• [EXERCISE AIM]: Copy out all lines from the material that contain the string "agent".

• [AVAILABLE DATA]:
============

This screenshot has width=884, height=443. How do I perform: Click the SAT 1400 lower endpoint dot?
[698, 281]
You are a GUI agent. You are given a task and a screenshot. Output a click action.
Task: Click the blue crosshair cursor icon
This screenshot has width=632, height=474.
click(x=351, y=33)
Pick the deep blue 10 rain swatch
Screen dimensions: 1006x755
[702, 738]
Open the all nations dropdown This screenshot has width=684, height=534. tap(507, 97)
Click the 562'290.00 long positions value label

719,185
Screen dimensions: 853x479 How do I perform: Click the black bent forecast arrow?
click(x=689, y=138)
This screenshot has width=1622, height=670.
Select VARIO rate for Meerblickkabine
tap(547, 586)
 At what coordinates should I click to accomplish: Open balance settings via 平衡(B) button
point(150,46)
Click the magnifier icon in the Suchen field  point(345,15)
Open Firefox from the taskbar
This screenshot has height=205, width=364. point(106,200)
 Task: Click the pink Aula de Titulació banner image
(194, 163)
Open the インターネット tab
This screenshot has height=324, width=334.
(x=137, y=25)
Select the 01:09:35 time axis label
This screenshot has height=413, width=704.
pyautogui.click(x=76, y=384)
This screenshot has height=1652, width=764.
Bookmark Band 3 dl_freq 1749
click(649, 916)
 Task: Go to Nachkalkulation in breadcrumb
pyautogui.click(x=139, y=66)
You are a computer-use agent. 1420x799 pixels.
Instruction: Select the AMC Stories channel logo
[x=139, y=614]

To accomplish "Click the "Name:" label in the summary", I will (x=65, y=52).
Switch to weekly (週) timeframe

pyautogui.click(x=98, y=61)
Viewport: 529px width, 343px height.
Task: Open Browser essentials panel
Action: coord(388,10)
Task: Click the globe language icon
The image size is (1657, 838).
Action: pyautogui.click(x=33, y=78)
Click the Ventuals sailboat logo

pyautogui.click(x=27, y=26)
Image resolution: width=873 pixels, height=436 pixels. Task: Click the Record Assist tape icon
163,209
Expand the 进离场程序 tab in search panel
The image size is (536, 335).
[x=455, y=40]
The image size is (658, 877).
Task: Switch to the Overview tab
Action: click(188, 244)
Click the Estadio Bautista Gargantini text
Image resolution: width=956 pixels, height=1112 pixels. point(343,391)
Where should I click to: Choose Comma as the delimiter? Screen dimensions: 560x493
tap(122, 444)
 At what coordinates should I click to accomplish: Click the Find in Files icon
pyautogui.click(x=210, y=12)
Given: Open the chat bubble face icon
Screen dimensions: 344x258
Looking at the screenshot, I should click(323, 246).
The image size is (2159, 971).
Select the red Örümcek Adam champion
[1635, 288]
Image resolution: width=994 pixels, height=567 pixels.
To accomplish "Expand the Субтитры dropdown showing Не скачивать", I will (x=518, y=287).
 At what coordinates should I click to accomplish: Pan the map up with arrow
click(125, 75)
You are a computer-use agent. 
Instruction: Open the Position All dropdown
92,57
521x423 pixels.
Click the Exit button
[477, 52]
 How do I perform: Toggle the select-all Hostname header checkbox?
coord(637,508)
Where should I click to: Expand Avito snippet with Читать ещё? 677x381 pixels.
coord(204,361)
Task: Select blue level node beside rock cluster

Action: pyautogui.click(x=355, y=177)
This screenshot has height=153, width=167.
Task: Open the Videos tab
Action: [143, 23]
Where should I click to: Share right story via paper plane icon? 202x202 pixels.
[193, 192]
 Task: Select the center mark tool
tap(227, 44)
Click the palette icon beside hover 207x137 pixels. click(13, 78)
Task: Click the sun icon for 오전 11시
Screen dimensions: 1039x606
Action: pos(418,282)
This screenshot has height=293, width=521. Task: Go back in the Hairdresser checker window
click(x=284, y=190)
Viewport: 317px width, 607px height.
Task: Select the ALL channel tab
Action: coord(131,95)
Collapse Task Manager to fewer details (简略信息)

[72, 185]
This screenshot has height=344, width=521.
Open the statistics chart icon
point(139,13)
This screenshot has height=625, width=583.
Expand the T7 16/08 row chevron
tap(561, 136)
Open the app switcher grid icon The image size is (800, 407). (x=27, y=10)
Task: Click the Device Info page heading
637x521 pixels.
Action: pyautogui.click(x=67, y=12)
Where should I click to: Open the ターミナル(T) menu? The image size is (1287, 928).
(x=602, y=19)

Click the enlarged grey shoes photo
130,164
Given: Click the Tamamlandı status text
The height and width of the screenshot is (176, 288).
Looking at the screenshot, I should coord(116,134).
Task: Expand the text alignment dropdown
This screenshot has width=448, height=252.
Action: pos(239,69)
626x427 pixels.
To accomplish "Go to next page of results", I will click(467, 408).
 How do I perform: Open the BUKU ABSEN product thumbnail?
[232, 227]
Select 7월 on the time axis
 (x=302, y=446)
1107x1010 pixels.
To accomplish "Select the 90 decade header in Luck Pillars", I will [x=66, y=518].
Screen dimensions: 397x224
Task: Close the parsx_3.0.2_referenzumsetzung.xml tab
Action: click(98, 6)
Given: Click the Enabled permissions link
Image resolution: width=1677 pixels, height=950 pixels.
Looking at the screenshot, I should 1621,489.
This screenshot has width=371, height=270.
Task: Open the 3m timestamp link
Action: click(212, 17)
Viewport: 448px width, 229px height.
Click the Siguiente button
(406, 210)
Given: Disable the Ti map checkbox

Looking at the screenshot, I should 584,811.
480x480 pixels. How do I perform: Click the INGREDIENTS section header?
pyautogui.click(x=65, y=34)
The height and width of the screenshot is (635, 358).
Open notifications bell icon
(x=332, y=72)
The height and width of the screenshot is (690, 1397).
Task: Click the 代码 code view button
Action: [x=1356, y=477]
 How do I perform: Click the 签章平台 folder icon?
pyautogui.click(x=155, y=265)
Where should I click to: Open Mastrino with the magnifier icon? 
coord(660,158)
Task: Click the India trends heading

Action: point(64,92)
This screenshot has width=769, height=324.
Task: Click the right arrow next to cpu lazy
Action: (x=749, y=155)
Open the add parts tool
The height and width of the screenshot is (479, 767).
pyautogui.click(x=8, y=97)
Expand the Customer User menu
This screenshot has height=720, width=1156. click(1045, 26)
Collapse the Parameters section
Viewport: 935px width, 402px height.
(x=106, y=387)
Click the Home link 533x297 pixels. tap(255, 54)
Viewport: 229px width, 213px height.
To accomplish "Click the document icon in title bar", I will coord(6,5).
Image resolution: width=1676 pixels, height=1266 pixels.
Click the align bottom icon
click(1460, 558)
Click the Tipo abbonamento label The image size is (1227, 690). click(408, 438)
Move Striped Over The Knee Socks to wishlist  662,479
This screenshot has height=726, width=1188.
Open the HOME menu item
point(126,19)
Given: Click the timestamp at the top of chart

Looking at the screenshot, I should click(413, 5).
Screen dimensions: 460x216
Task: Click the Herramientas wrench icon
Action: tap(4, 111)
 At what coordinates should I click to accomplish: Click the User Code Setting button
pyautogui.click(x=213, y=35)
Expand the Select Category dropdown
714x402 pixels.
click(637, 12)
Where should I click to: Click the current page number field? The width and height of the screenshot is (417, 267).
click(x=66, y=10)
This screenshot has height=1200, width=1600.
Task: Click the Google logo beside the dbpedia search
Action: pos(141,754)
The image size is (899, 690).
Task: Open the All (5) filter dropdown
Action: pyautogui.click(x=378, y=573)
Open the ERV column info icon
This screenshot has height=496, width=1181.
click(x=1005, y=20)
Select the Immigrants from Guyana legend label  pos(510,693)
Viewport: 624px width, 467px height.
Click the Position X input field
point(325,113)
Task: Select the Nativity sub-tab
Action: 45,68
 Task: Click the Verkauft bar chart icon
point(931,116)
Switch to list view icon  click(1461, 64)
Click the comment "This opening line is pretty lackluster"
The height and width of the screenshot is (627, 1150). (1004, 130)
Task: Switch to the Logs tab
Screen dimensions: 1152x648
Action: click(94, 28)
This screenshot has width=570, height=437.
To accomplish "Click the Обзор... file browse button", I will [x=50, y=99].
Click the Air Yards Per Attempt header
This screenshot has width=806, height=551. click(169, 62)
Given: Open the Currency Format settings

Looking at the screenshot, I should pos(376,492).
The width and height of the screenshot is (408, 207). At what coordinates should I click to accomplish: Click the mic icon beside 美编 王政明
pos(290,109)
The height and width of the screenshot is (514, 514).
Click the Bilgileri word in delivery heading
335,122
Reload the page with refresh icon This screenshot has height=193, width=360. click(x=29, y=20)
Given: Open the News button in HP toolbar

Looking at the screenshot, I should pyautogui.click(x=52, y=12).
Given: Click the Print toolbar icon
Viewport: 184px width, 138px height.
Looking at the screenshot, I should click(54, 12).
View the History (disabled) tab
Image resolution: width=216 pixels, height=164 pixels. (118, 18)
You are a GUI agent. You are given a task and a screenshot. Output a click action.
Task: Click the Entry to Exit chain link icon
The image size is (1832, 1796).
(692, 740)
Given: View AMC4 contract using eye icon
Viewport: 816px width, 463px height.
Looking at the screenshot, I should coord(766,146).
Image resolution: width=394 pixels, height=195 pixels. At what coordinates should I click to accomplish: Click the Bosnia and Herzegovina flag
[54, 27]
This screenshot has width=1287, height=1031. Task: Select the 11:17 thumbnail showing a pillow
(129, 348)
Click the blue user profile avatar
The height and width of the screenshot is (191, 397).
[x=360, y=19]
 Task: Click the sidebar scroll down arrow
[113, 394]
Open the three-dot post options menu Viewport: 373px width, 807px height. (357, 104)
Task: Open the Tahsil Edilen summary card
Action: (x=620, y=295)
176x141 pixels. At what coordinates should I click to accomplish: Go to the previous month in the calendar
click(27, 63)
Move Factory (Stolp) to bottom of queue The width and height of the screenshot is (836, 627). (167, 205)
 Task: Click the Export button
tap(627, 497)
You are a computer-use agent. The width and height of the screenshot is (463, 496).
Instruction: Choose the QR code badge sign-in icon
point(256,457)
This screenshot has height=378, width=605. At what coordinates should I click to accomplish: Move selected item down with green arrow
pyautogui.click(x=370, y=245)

============

• [WRITTEN SOLUTION]:
You are a GUI agent. You are given a task and a screenshot. Output a click action.
You are a computer-use agent. 1420x799 pixels.
You are a computer-use agent. 
You are a GUI agent. You are given a task and a screenshot. Output a click action.
You are a computer-use agent. The width and height of the screenshot is (463, 496).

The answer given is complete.